Billionaires shouldn’t have to pour money into the gaps left by the rich nations in fighting climate change. 

That was the big and bold claim made by Amazon founding billionaire Jeff Bezos, as COP27 opened in Egypt to examine ways to stop the planet from dying from disregard for the environment. It came in response to the UN Green Climate Fund looking for contributions from high-net-worth individuals and big businesses.

It is becoming clearer that the rich – and rich nations – are going to have to foot the growing bill to save the planet from the searing temperatures,  destructive tempests, rising flood waters, and ruined crops.

For it is ironic that Africa produces a tiny fraction of the world’s greenhouse gases – about 4% of the total – but is likely to suffer the most with its vulnerable crops, coastlines, flooding rivers, and growing deserts.

It makes common sense that the rich nations of the northern hemisphere are going to have to chip in to stop Africa from falling into an environmental catastrophe that is likely to reverberate across the world. After all, a lot of wealth in the northern hemisphere – especially in Belgium which ruthlessly raped the Congo – comes from rich African resources gathered on the cheap.

To an extent, Bezos has put $10 billion where his mouth is, through his  Bezos Earth Fund. In many ways, so he should; millions of vans delivering Amazon goods have spewed greenhouse gases into the air, while countless tonnes of his plastic packaging litter the land.

Yet, Bezos is a shrewd billionaire who knows that his $10 billion is a mere drop in the ocean when it comes to the total bill.  He says it is not the job of billionaires to fill in the cracks where UN and government money fails; he knows even they can’t afford it.
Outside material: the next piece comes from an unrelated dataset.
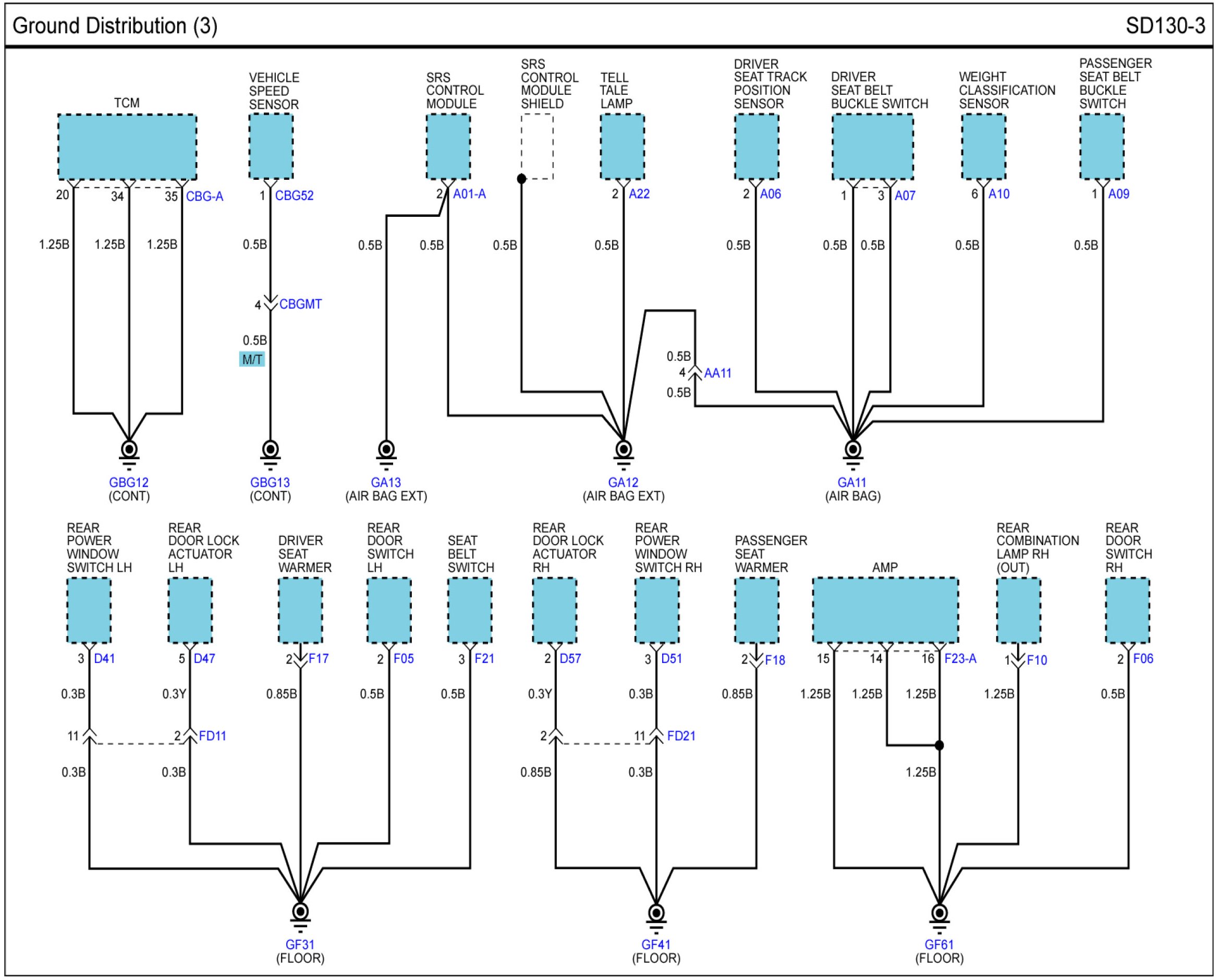Select the GA11 air bag ground symbol
This screenshot has height=980, width=1220.
(852, 451)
For instance, it’s going to cost $8.5 billion alone to de-commission the coal plants in South Africa that belch out the bulk of the country’s greenhouse gases. That is merely one project that’s going to cost the same as Bezos paid for film studio MGM – what about the rest of the continent?

I believe it is the UN and state coffers that should foot the bill for combating climate change in Africa and plan carefully to make this happen. Talk is not going to solve anything.

Billions from billionaires who can spare them are welcome but the world should not take these for granted, nor rely upon them.